Would you filter the listing below so that only lines with the word "agent" remain?

▬▬▬▬▬▬

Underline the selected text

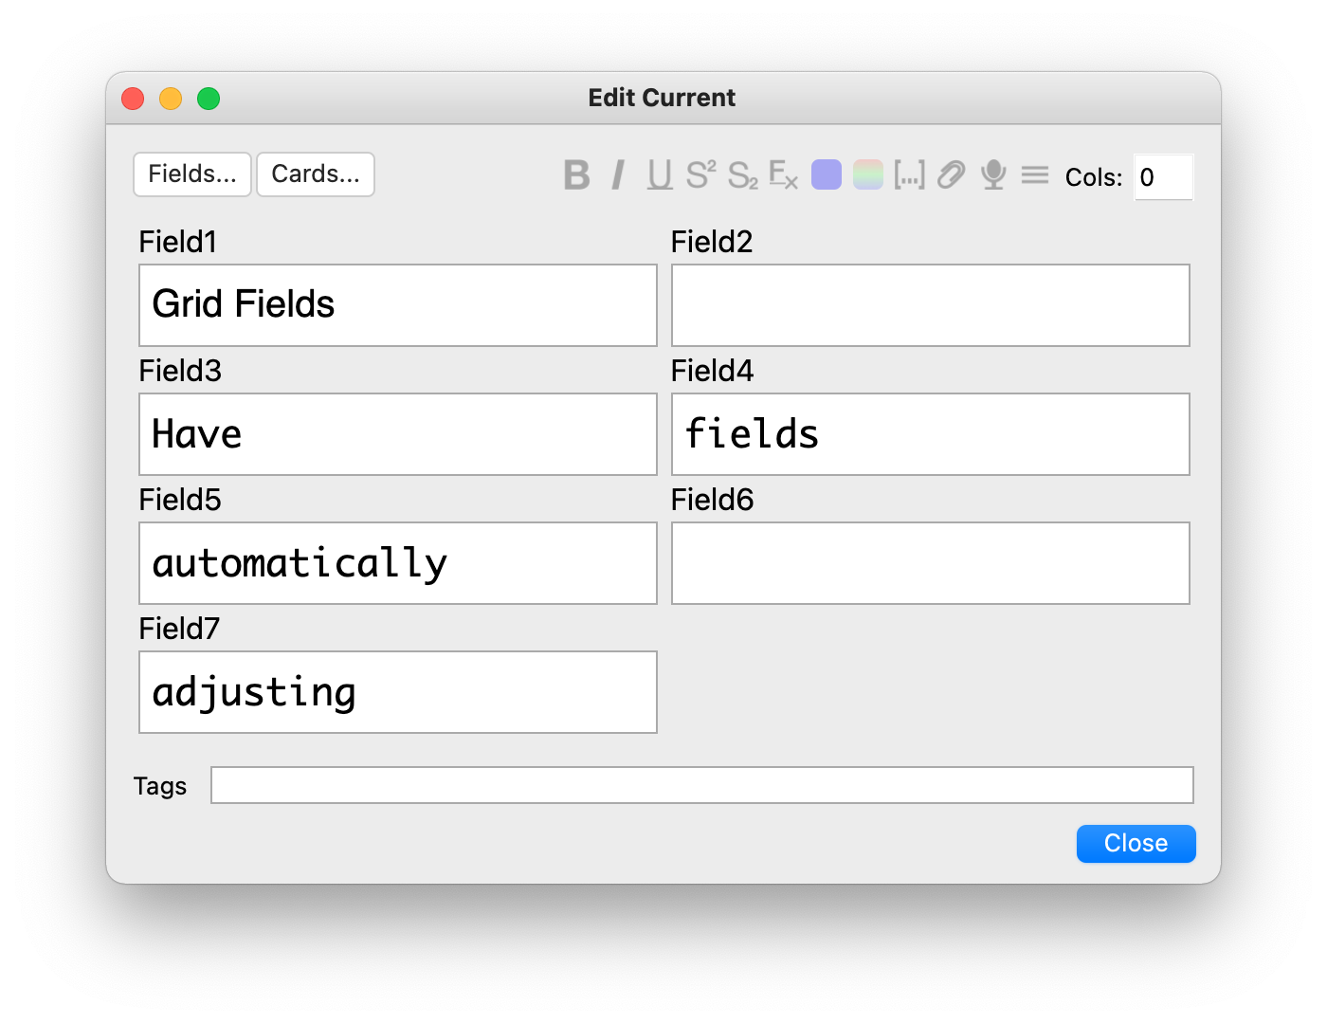(x=660, y=175)
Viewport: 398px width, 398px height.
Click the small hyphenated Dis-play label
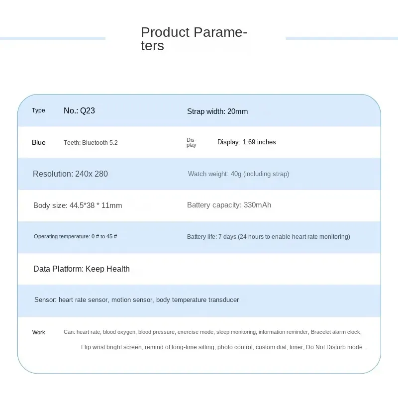pos(192,142)
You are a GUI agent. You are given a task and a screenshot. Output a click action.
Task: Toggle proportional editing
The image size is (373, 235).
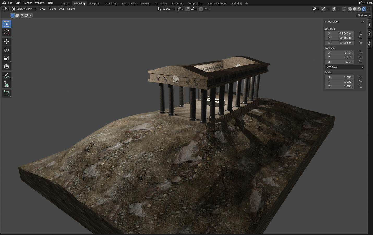[201, 9]
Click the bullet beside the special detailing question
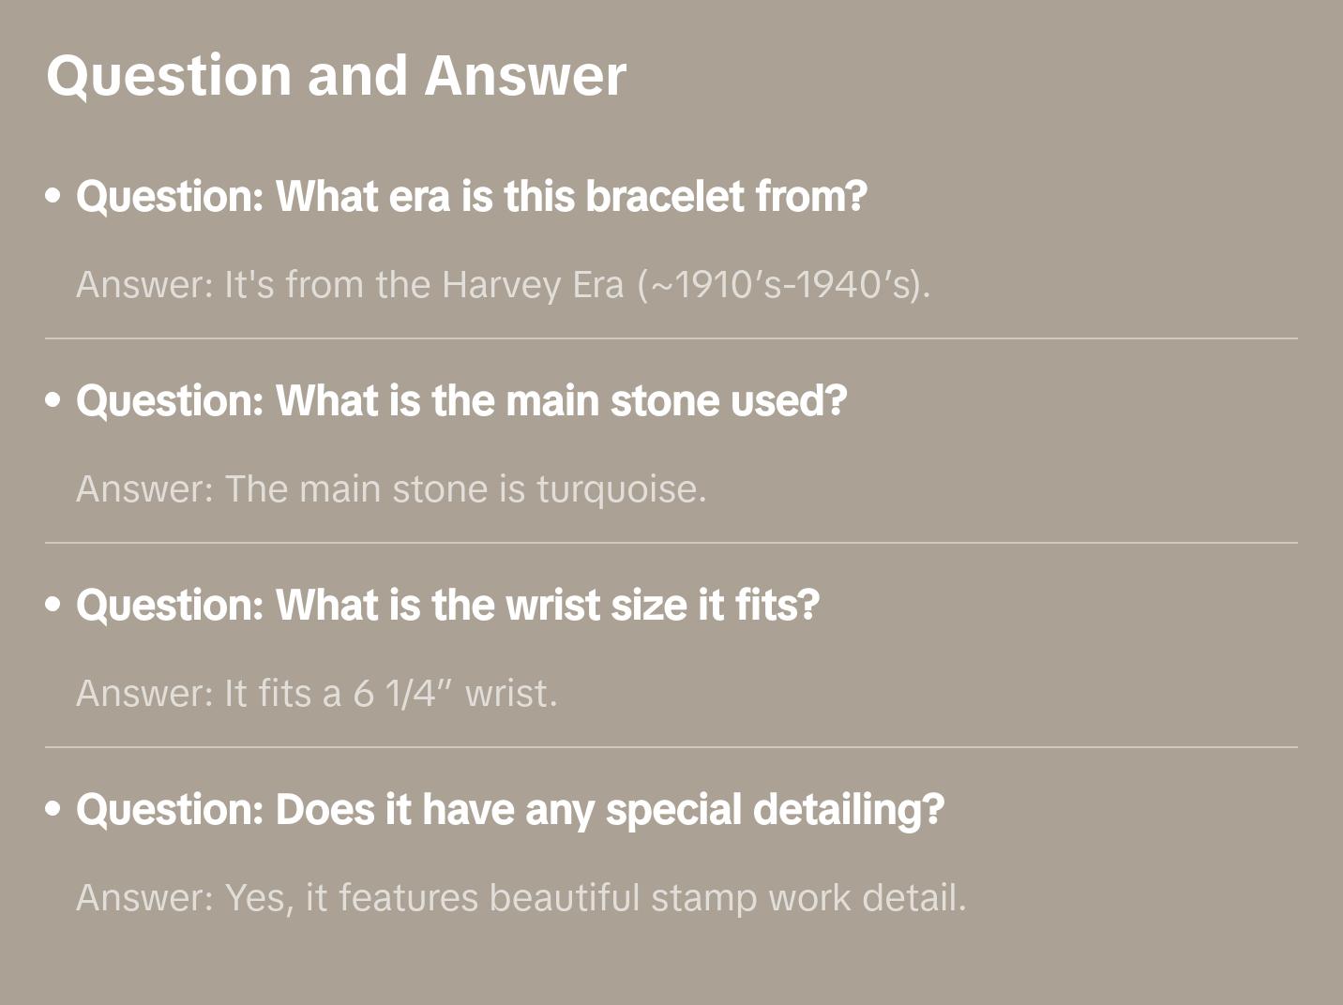Image resolution: width=1343 pixels, height=1005 pixels. pyautogui.click(x=53, y=809)
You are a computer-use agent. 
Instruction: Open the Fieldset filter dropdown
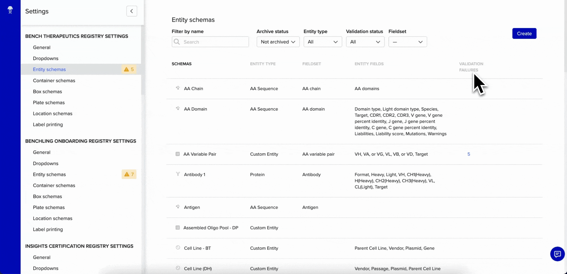click(x=407, y=42)
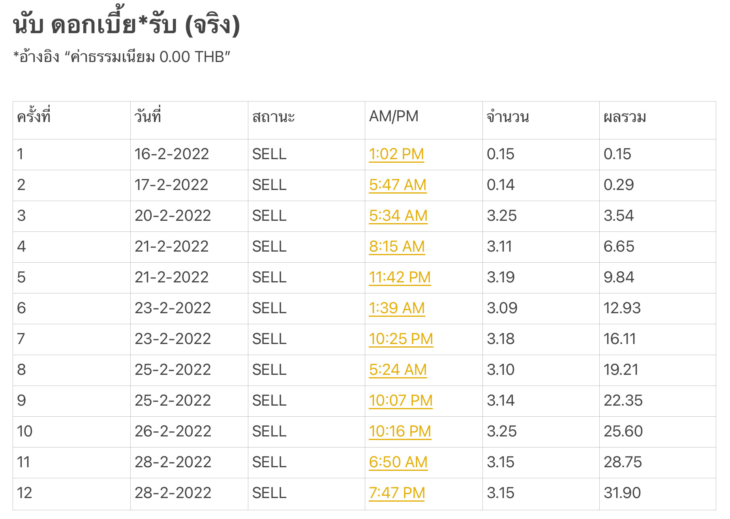Screen dimensions: 730x519
Task: Select the 26-2-2022 date cell
Action: [189, 432]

▬▬▬▬▬▬

• **Answer**
You are a GUI agent. You are given a task and a screenshot. Output a click action.
You are a computer-use agent. 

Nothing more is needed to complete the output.